* _DOCUMENT SEGMENT_:
Distracted Driving – Should be the same for ALL Drivers


The Department of Transportation Secretary has been working to ‘fight’ distracted driving ever since taking the position within the DOT. And he is succeeding in getting laws passed that I feel are just “feel good” legislation’s by individual states that have enacted the laws.

The problem I have with the laws against distracted driving is the punishment and fine differences, and the fact that this law is borderline invasion of privacy. Kentucky adopted the rule last year, but January 01, 2011 they began to enforce the said laws. Anyone caught using a cell phone to text while driving on roads across the Commonwealth of Kentucky could be hit with a $25 fine. “You could treat it like a traffic stop to where you could ask them for consent to search. And if they give you consent to search, and you see their phone and you talk to them about it…and yeah, they come up with it. It’s going to be difficult at first.” Kentucky trooper Walter Szczepan said.

The Federal Motor Carrier Safety Administration (FMCSA) issued a ban on sending and receiving and reading of text or email messages for Commercial drivers. For any violations by CMV drivers or employers of the requirements adopted in this final rule, civil penalties may be imposed on drivers, in an amount up to $2,750, and on employers, in an amount up to $11,000.

* _SET EXERCISE 1_: According to the distracted driving post, what fine could someone caught texting while driving on Kentucky roads face?

* _RECORD LIST_:

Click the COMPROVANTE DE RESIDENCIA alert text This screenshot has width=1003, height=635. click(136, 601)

--

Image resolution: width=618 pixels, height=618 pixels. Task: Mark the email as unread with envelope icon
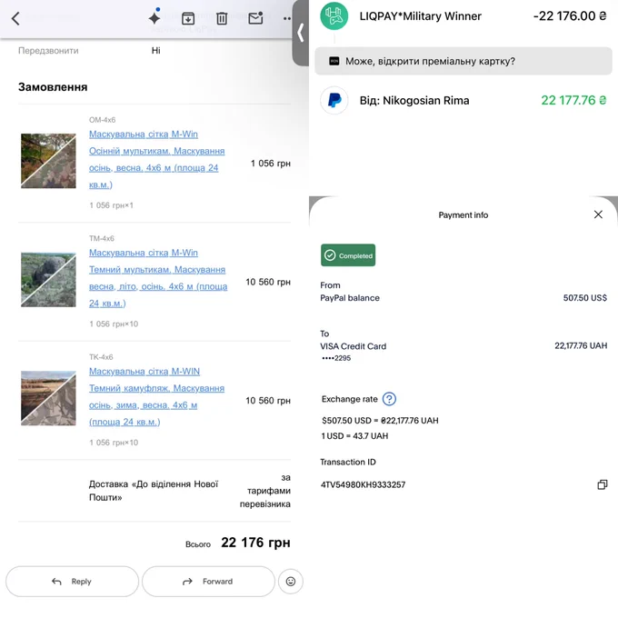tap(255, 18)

...

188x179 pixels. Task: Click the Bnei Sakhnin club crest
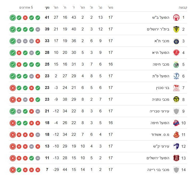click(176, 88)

* _SET EXERCISE 2_: From the rows, copy out the lines word for word, beginning at the line that contains "Image resolution: width=618" and stopping after the line that contains "tap(255, 18)". Omit the pictures.

* _CORRECT ANSWER 1_: A $25 fine.

* _CORRECT ANSWER 2_:
Image resolution: width=618 pixels, height=618 pixels. Task: Mark the email as unread with envelope icon
tap(255, 18)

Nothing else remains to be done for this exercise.